Brownsville Drive-In may not have been top banana in a nationwide online fundraising contest, but the digital age is waiting in the wings at the 65-year-old entertainment complex as celluloid prepares to bow out.
A 10th-place finish in the Honda Project Drive-In contest garnering $14,000 for the Grindstone, Fayette County, drive-in, plus another $5,000 donation from vAuto, an AutoTrader company, will enable the business to purchase a digital projector and accompanying technology and remain open for the foreseeable future.
“We were the only one in Pennsylvania to make the top 10,” said Charlie Perkins, manager of Brownsville Drive-In, who also operates the Route 40 Classic Diner.

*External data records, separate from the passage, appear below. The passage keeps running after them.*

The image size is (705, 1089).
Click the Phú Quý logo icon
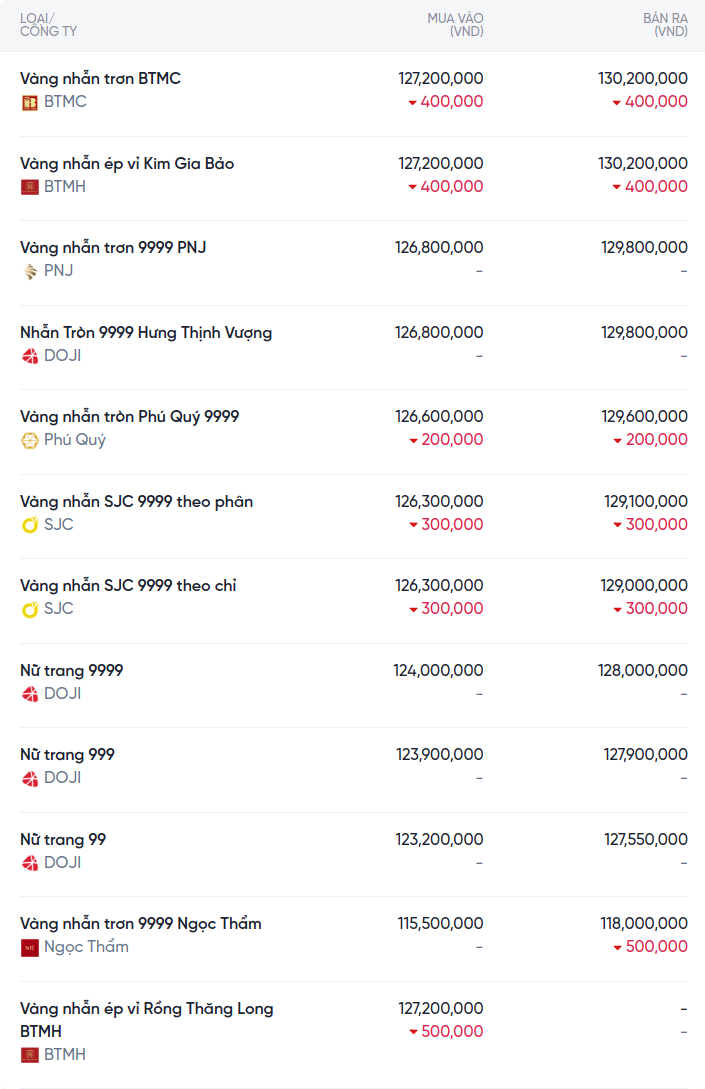pyautogui.click(x=30, y=440)
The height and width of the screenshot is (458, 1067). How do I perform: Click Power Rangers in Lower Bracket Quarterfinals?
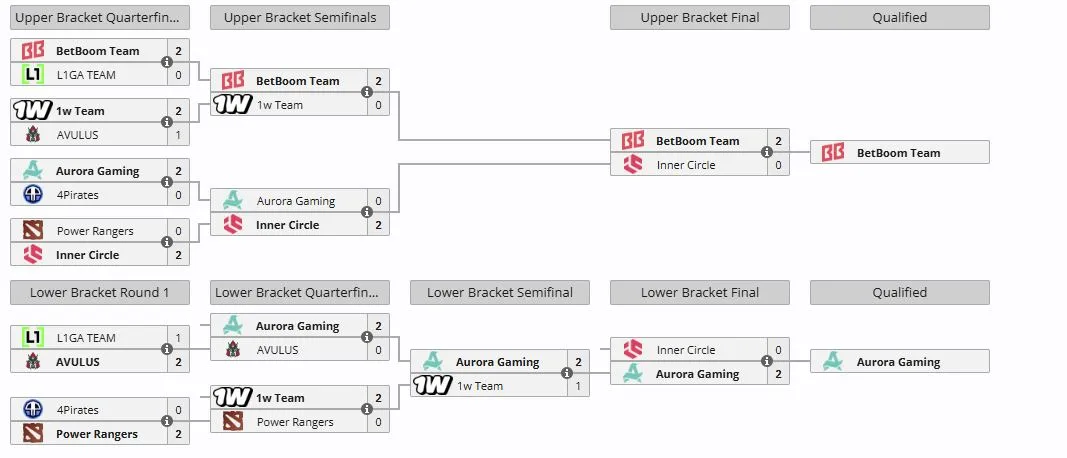click(295, 422)
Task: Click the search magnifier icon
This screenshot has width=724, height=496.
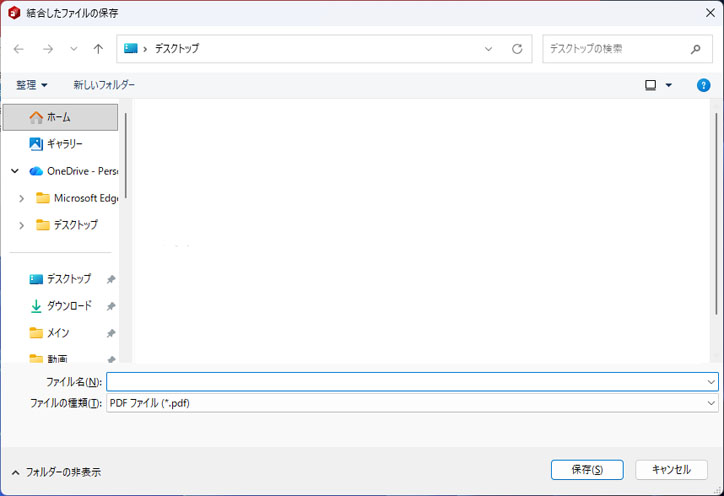Action: point(696,49)
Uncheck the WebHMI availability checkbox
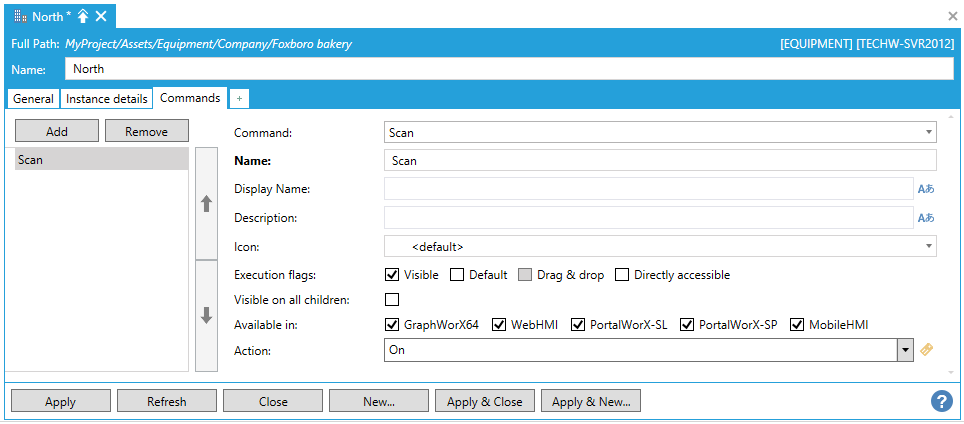 tap(499, 325)
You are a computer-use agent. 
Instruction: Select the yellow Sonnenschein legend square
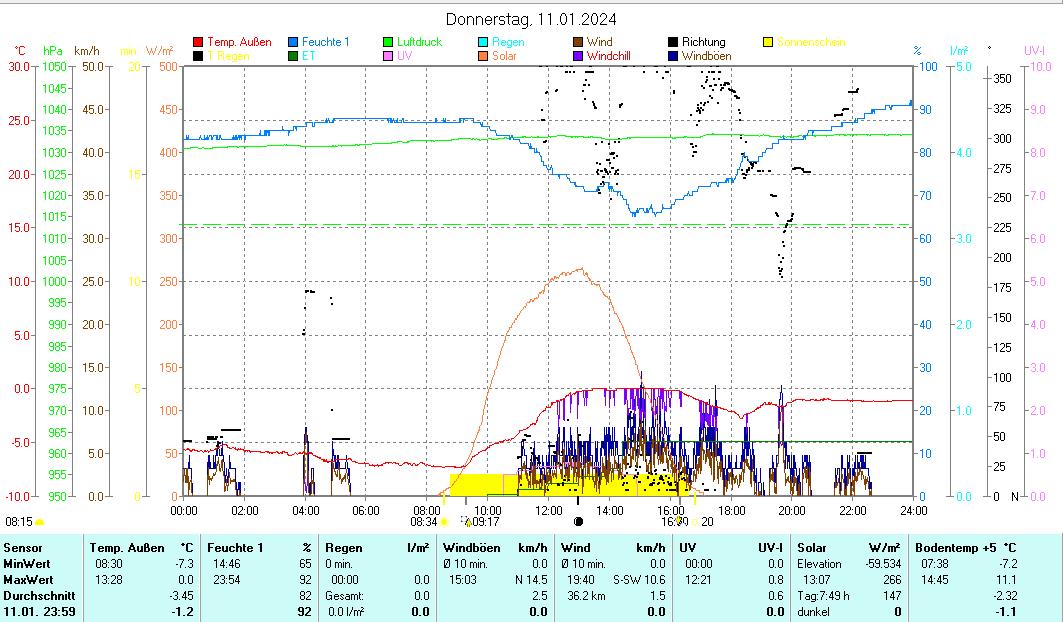[768, 43]
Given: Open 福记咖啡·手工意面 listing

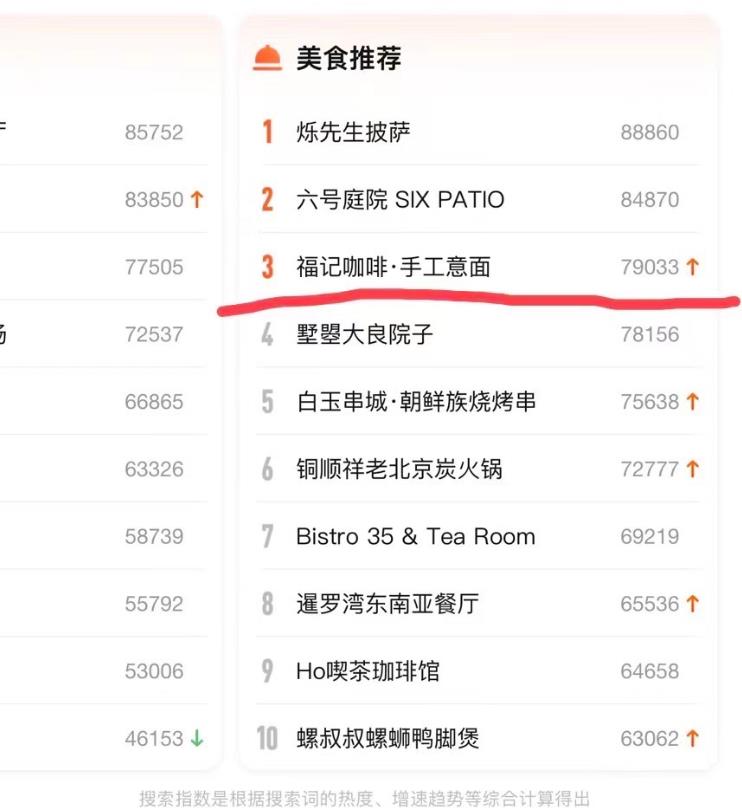Looking at the screenshot, I should pos(393,267).
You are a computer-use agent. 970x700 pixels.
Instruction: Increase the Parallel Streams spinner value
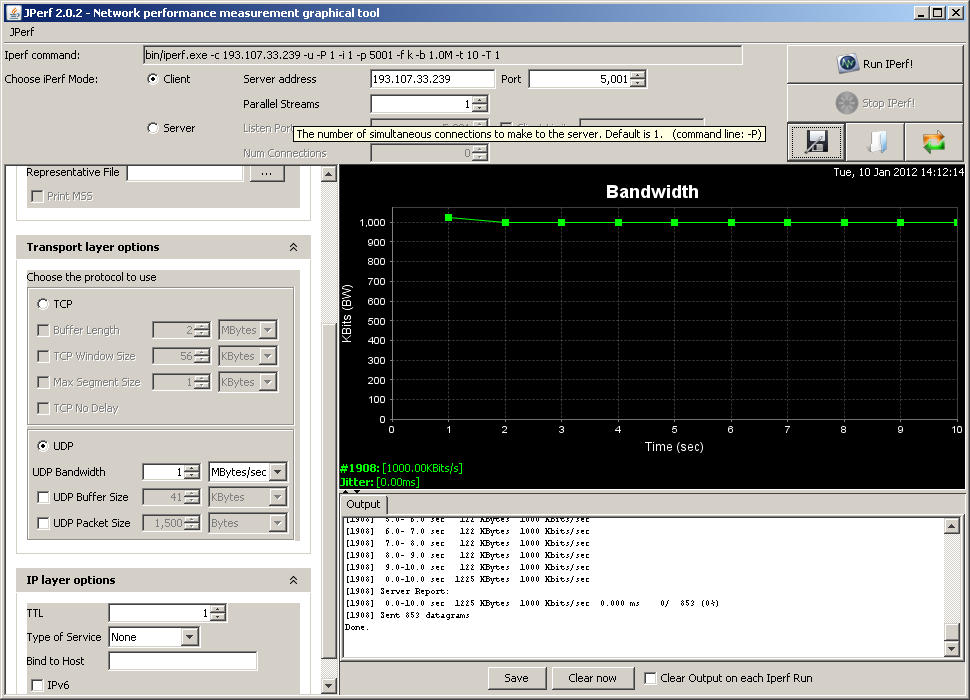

“The contest with Honda started with doing five projectors, and they did four more,” Perkins explained. “Then we were 10th.”
Perkins, 44, who worked at the drive-in for 25 years, estimated the cost of a digital projector, which must operate inside a year-round, dust-free, climate-controlled booth, at nearly $100,000. The equipment will arrive in about a month, so when “The Amazing Spider-Man 2” opens May 2, it actually will be projected from 35 mm celluloid on Screen No. 3, where the lot has a capacity of 275 to 300 vehicles.
A second feature should be announced next week.
Owner of the drive-in is John “Preach” Sebeck, who purchased it in 1972 after working there in the 1960s as a teenager.
Drive-in theaters were once ubiquitous in the United States, but only about 300 remain today. The expense of converting from film to a digital cinema package, which is cheaper for studios to produce, is expected to further winnow the field.
According to a news release, Honda, a Japanese carmaker with production facilities in the United States, created Project Drive-In as a national effort to save as many drive-ins as possible to give “communities simple ways to get involved and help preserve this historic part of American cinema and car culture.” The 10 drive-in theaters receiving support from Honda’s Project Drive-In were determined by more than 2 million votes at a website and pledges to attend one movie at a local drive-in.
“I am so grateful to my friends,” Perkins posted on the Brownsville Drive-In Facebook page. “The voting, the funding and the support from our communities, winning this $19,000 from Honda (and vAuto) and the other funding totaling close to $30,000 is a big help.
“We still will have a payment due each month, but this money is allowing us to convert Screen 1 to digital and prepare the projection booth for requirements needed.
“Hopefully we can get some 8 mm film throughout the summer and get another digital projector next season. Thank you all so much for the support. We look forward to serving you for many years to come.”
Perkins said Brownsville Drive-In hopes to purchase a second digital projector and eventually work toward a third one.
According to an Observer-Reporter story published last fall, the only other such business in the two-county area, Skyview Drive-In in Carmichaels, managed to raise enough money to purchase a used digital projector. The multi-screen Washington Mall Cinemas closed last year, in large part because of the cost of switching to digital technology.